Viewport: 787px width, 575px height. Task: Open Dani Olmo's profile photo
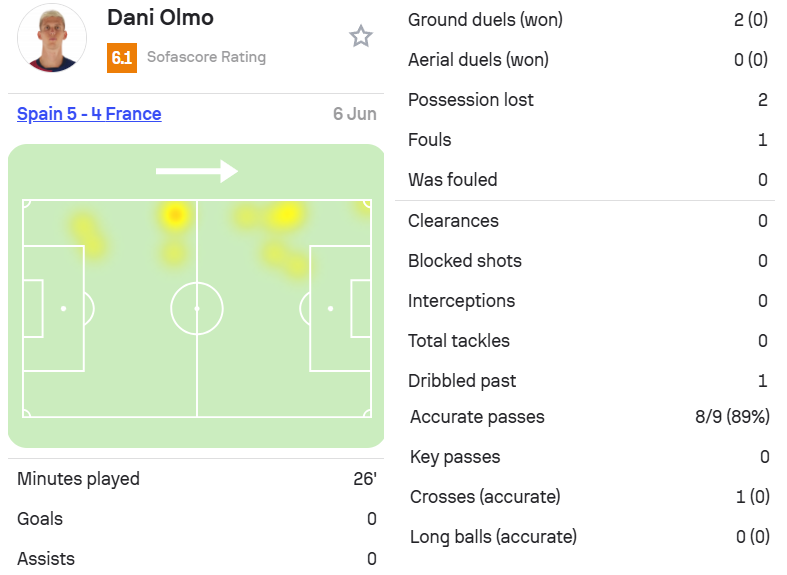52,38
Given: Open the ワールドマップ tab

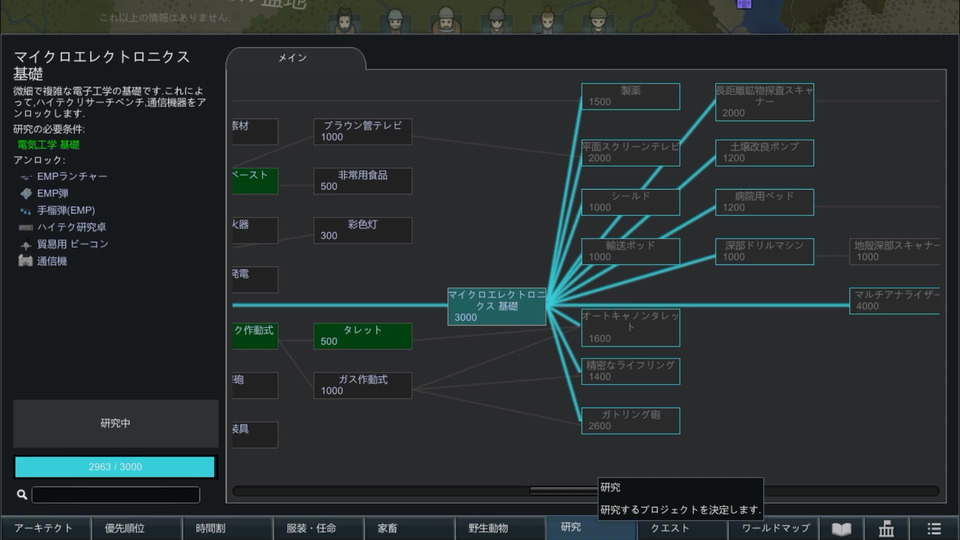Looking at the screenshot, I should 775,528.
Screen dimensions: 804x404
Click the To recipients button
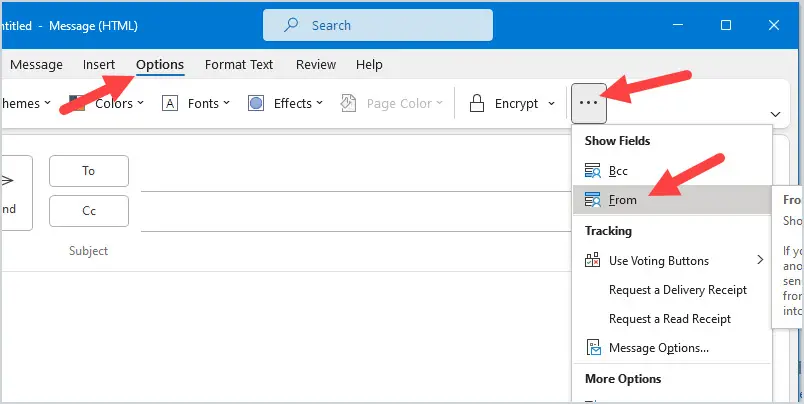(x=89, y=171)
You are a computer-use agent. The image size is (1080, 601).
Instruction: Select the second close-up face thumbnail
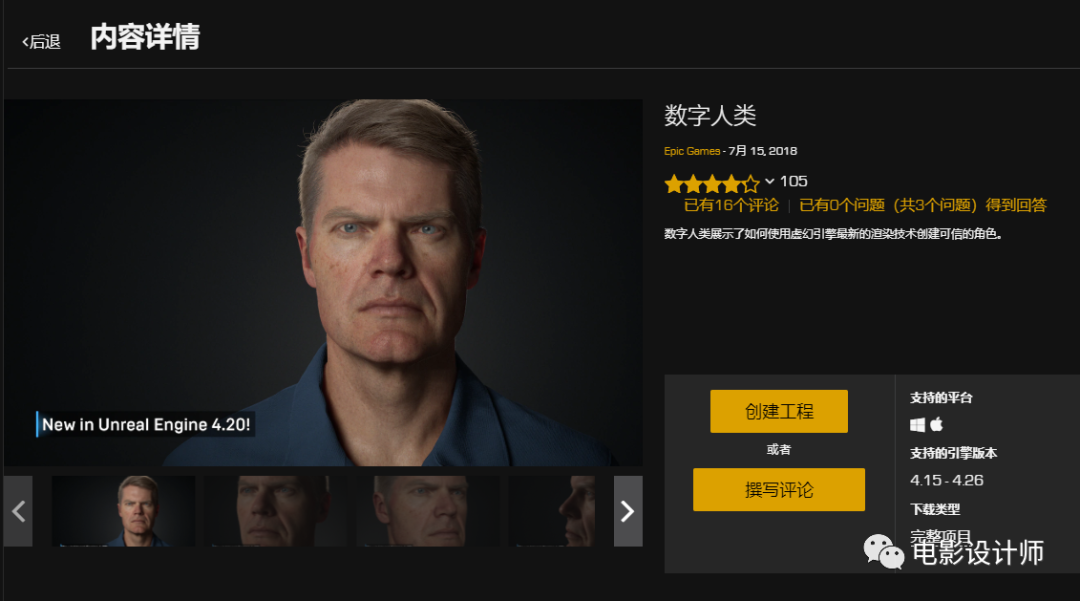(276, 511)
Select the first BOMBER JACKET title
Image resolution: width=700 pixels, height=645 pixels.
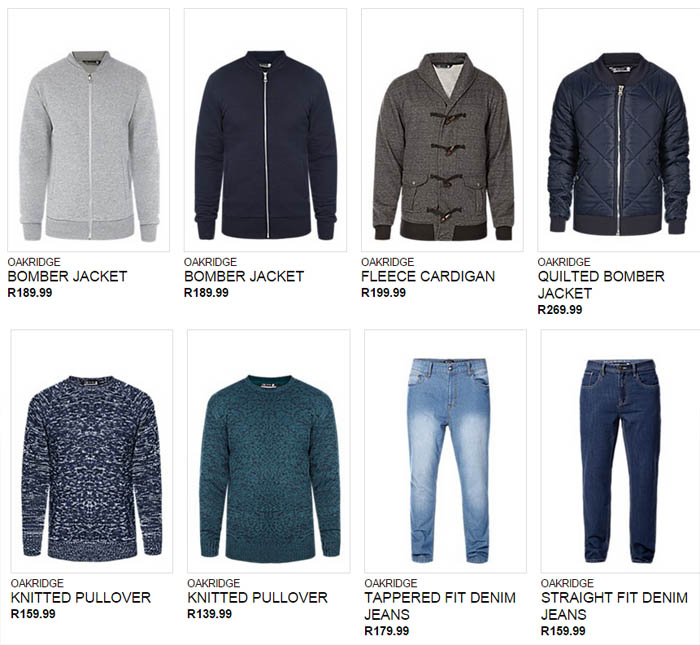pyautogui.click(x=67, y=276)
————————
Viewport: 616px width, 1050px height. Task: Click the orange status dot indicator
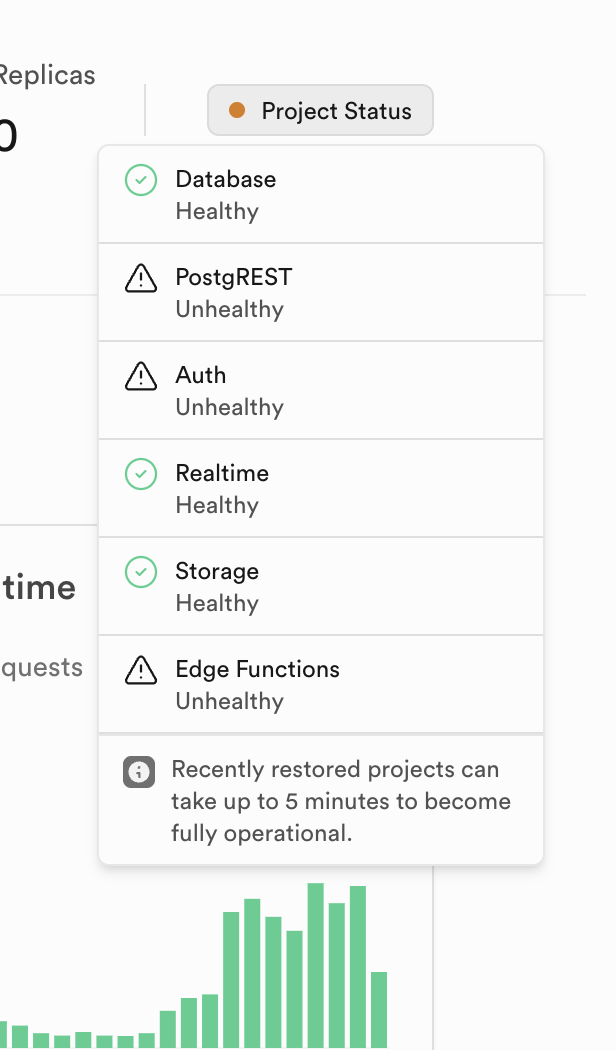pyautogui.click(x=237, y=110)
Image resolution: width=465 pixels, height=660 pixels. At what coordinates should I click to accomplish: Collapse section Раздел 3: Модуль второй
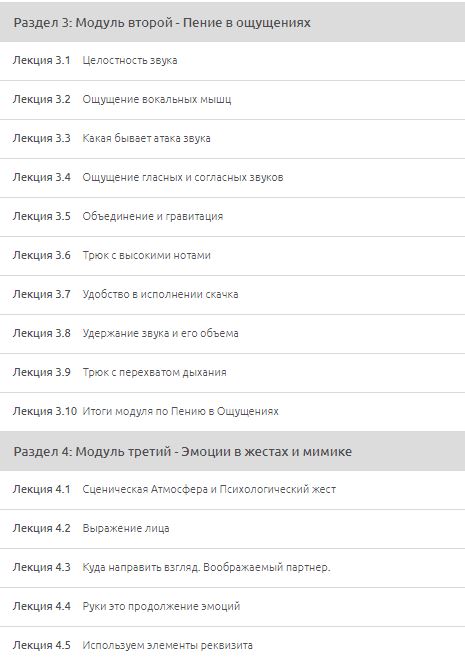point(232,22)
————————
#### AIM OF THE EXERCISE:
Starting at the line containing "Viewport: 787px width, 575px" and stopping at the line containing "You are a computer-use", output every line above exactly, both ends included, with pictures omitted.

#### SOLVED PROBLEM:
Viewport: 787px width, 575px height. Task: Open Dani Olmo's profile photo
52,38
Given: Open the ワールドマップ tab

Looking at the screenshot, I should 775,528.
Screen dimensions: 804x404
Click the To recipients button
(x=89, y=171)
You are a computer-use agent. The image size is (1080, 601).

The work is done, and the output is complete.